Sur le terrain, les tirs des corvidés se sont aussi intensifiés de la mi-mars à fin juin. Ce sont 314corneilles qui ont ainsi pu être tirées en 2023 en période de semailles, contre 276 en 2022. Ces deux dernières années, 120’000 francs ont aussi été prévus dans le budget pour dédommager les agriculteurs, souligne le Canton de Vaud. Les exploitants genevois peuvent quant à eux être indemnisés à hauteur des dégâts effectifs selon la tabelle de l’Union suisse des paysans.

Texte(s): Céline Duruz
Photo(s): Adobe Stock

Oiseaux protégés

Jadis menacés de disparition, les corbeaux freux sont protégés par la loi suisse entre le 16 février et le 31 juillet, afin de pouvoir nidifier puis s’occuper des jeunes. Pareille directive ne s’applique pas aux corneilles, espèce plus courante. Conformément à la législation fédérale, les Cantons peuvent permettre des mesures prises à titre individuel (comme les tirs) en vue de préserver les animaux domestiques, les biens-fonds et les cultures des animaux chassables, rappellent ASPO/BirdLife Suisse et la Station ornithologique suisse. Les deux associations estiment toutefois que les mesures prises à titre individuel doivent être exclues, sauf en cas de dommages aux cultures.

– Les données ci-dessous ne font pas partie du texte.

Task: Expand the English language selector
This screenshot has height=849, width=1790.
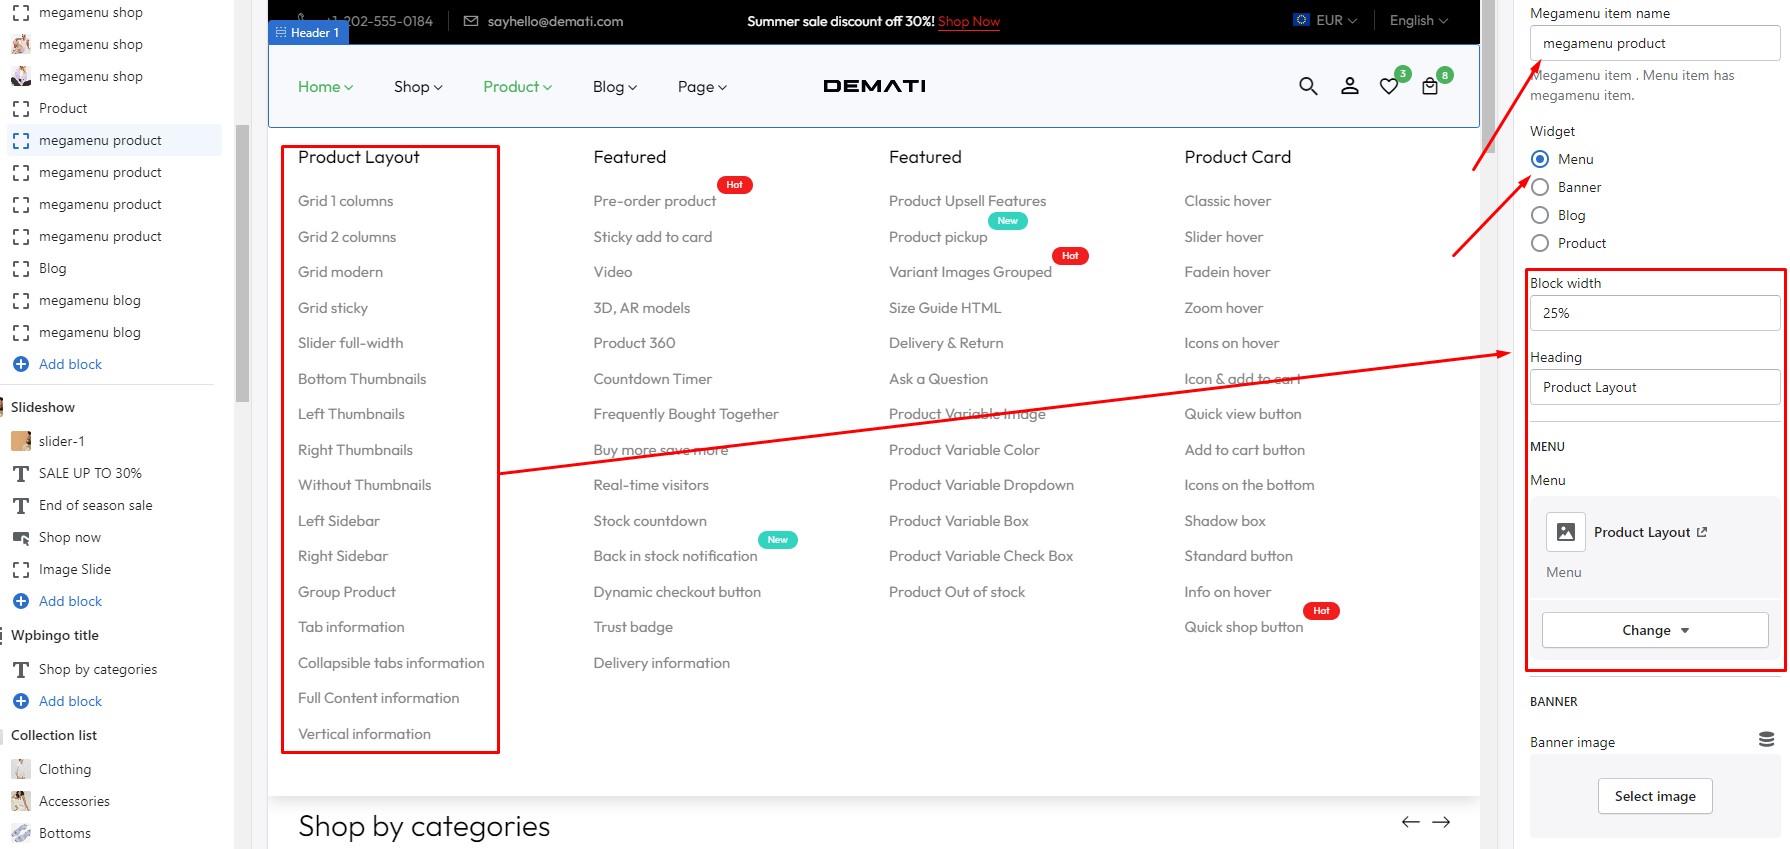Action: 1418,20
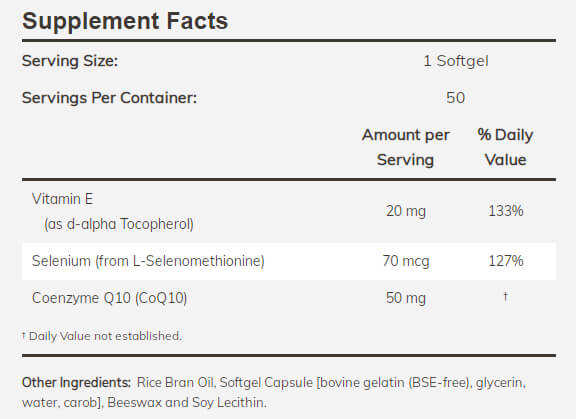The image size is (576, 419).
Task: Select the Vitamin E row label
Action: pos(62,199)
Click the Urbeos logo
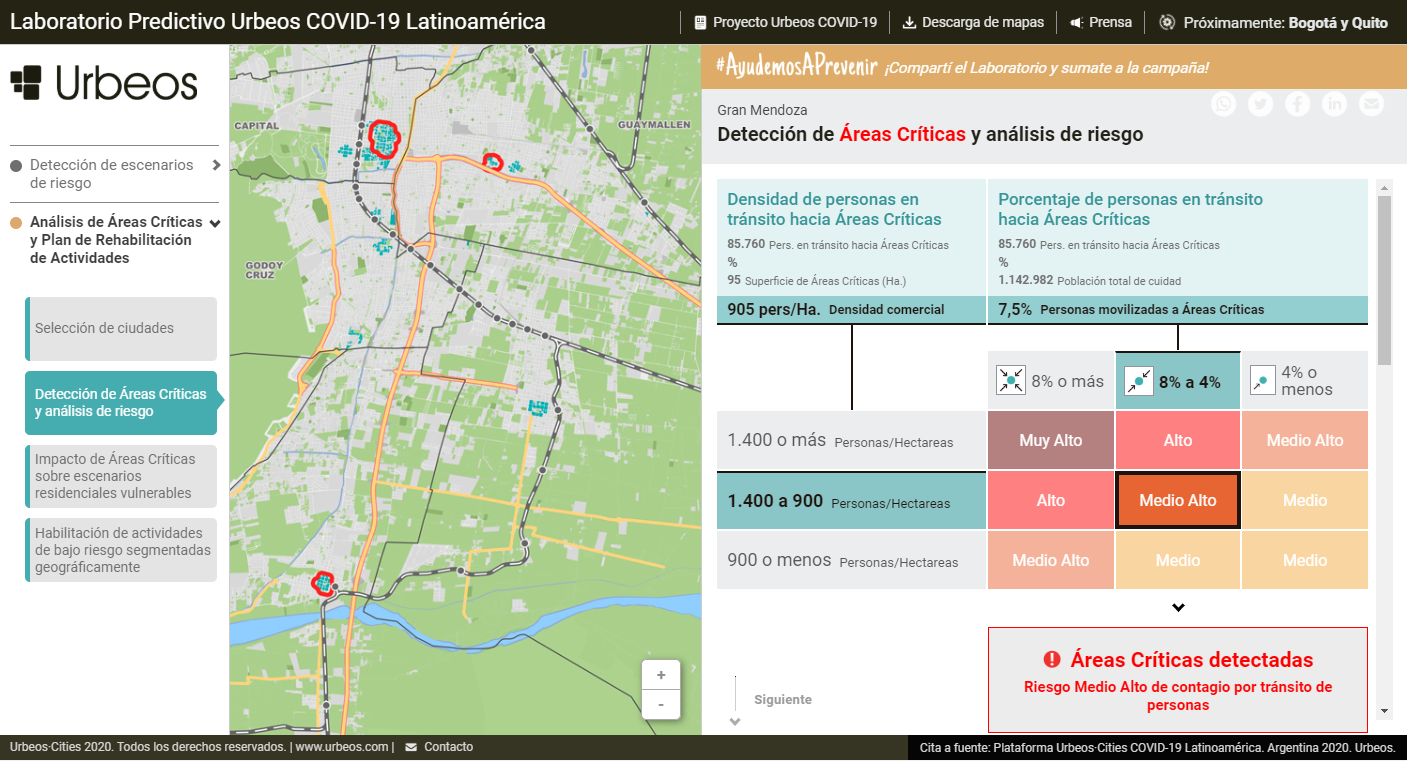Image resolution: width=1407 pixels, height=761 pixels. tap(104, 82)

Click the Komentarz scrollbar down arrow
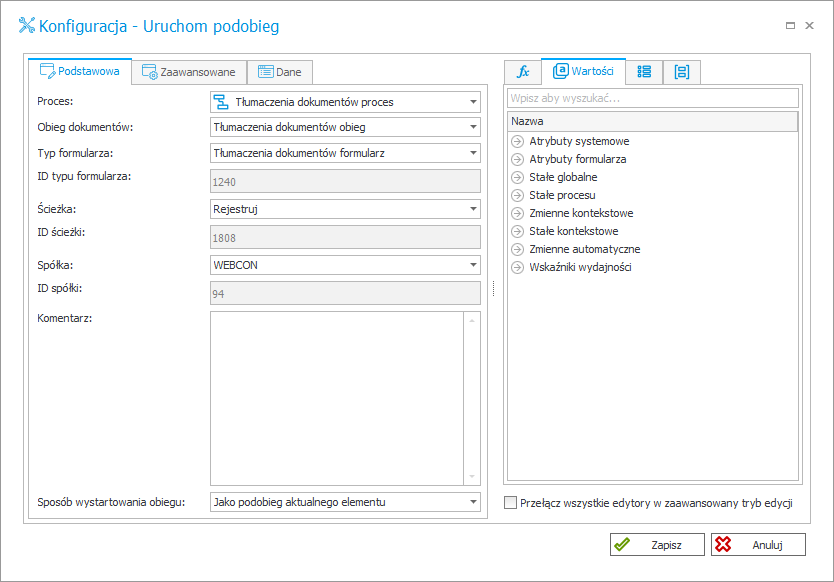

Une problématique étudiée de près

L’OFAG finance actuellement un projet impliquant les cantons de Vaud, de Genève, de Fribourg et du Tessin ainsi que l’institut agricole de Grangeneuve, Agridea, Proconseil et Agroscope. «On évalue les moyens d’effarouchement, le caractère répulsif d’enrobages de semence de maïs ou de tournesol et différentes techniques de semis, détaille Alice Baux, ingénieure agronome à l’Agroscope. On étudie également l’influence du paysage sur la présence de ces oiseaux. Nous tentons aussi de comprendre le comportement des corvidés pour déterminer où ils choisissent de se nourrir.» Les premiers résultats concernant les enrobages n’ont pas été concluants, mais de nouvelles substances sont testées. Les essais de semis sous couvert sont en revanche prometteurs, bien que la technique doive être affinée, estiment les experts. «Une collaboration étroite avec des collègues étudiant la même problématique en France nous permet d’échanger des données et de discuter les résultats obtenus dans des contextes variés. En France, malgré l’abattage massif de corvidés, les agriculteurs sont confrontés aux mêmes dégâts que les Suisses, poursuit Alice Baux. Cela nous incite à chercher des alternatives à la destruction afin de proposer des solutions efficaces et durables.» À noter que la semaine dernière, un nouveau répulsif, en plus du Korit 420 FS, a obtenu une homologation d’urgence en Suisse afin de protéger le maïs et le tournesol des oiseaux, l’Ibisio de la firme Bayer. Son autorisation devrait s’étendre jusqu’au 31 août prochain.